#### Input records

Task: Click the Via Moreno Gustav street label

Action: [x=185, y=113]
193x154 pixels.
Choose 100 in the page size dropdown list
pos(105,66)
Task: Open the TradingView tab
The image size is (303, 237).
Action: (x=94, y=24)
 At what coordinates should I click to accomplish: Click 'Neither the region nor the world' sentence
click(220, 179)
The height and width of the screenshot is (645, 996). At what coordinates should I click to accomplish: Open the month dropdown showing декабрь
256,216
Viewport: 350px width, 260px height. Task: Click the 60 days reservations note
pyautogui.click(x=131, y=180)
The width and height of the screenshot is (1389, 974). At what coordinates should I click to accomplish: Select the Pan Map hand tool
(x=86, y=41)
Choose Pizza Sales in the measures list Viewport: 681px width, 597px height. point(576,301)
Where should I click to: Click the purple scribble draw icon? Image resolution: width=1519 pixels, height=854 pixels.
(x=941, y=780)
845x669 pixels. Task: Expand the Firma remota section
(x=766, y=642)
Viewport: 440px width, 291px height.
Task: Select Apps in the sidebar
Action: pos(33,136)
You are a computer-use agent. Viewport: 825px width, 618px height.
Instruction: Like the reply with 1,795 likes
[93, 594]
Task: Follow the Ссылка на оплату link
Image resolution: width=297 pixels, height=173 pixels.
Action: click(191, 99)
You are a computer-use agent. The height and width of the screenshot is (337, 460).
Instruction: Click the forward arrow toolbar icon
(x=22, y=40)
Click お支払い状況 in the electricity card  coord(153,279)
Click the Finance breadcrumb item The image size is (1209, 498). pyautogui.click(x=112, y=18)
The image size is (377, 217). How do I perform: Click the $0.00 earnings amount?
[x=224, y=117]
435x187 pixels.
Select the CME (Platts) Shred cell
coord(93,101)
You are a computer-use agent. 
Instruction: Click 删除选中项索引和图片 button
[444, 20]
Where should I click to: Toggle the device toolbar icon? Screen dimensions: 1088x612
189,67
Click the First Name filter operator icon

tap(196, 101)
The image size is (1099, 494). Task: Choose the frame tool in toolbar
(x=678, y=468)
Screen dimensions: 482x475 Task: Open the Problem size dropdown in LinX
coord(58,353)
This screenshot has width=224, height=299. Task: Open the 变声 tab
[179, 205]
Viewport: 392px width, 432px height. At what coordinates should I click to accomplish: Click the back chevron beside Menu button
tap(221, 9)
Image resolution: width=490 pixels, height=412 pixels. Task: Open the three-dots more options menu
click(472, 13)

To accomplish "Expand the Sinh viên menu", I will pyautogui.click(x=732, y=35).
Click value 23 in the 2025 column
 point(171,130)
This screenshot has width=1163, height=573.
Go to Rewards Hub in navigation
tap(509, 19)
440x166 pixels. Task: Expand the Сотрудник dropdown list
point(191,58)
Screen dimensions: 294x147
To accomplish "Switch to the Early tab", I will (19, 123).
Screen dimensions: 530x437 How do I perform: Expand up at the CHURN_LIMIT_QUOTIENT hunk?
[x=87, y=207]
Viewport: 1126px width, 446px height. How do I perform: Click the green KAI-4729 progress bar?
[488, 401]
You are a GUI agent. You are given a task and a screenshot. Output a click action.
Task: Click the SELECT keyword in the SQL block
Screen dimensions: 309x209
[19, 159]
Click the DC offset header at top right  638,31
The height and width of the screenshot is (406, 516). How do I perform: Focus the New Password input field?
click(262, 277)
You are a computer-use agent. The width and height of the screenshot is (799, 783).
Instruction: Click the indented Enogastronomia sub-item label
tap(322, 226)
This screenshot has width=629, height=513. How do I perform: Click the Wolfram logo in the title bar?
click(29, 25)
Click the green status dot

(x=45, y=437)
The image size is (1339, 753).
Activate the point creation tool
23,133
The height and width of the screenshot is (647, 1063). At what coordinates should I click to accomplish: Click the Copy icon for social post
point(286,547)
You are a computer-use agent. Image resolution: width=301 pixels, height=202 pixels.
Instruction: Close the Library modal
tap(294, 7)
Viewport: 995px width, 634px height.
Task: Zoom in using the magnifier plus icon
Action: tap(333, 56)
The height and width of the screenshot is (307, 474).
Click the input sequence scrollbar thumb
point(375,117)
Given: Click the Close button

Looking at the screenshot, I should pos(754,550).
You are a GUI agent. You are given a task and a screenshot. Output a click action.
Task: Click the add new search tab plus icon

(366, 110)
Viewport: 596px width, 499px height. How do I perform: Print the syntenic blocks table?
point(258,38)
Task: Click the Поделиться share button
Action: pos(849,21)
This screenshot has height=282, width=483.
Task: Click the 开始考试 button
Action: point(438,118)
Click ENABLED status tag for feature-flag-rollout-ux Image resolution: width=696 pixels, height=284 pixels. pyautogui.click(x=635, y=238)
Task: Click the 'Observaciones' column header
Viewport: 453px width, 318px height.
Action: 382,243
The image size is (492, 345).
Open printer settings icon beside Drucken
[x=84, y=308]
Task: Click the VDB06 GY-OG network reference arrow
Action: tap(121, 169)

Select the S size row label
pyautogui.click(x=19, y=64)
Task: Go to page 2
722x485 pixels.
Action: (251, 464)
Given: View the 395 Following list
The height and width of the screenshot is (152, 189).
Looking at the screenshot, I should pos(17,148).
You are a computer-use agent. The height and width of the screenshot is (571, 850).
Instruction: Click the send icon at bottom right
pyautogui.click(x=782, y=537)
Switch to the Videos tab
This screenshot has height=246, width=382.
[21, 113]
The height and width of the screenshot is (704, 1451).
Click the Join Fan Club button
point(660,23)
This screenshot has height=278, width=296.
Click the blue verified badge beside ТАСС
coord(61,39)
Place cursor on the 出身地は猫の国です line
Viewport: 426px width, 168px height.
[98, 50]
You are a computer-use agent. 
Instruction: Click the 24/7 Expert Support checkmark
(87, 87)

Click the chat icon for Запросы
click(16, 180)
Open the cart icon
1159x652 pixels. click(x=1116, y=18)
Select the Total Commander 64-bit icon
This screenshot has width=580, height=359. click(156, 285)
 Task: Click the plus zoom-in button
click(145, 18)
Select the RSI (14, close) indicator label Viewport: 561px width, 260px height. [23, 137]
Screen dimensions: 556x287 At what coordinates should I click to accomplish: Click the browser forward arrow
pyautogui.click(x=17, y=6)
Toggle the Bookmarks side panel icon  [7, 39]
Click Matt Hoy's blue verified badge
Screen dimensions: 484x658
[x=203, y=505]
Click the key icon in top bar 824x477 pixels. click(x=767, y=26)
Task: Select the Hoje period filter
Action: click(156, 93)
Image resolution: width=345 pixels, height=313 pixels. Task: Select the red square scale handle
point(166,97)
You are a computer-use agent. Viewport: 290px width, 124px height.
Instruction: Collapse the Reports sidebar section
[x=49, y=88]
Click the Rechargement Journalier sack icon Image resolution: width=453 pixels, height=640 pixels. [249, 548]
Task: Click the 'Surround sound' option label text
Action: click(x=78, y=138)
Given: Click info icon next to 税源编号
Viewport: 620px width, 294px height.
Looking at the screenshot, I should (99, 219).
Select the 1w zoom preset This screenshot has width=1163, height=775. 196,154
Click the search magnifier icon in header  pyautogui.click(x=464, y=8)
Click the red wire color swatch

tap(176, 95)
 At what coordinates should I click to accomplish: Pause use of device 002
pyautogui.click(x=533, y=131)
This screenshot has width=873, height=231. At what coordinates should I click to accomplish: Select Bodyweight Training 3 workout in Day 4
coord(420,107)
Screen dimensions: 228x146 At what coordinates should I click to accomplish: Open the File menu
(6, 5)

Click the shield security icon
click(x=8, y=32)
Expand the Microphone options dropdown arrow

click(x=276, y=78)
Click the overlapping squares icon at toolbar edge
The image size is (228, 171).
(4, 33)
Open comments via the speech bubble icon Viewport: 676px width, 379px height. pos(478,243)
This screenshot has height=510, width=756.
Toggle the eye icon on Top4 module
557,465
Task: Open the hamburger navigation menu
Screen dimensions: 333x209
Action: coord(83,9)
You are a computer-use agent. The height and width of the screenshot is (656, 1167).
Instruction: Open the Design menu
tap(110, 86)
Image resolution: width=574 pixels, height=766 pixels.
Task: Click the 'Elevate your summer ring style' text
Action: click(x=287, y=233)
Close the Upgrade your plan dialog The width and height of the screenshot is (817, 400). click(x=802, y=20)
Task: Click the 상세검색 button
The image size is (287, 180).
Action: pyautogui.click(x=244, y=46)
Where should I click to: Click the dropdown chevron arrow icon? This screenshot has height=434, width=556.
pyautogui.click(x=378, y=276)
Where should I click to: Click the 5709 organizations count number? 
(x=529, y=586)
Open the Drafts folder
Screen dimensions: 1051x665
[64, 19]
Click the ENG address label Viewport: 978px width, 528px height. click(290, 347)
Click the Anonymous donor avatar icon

########

- Action item -
Search the records for the word "will". Copy every line that has it.

- Your response -
To accomplish "Expand the Sinh viên menu", I will pyautogui.click(x=732, y=35).
To accomplish "Switch to the Early tab", I will (19, 123).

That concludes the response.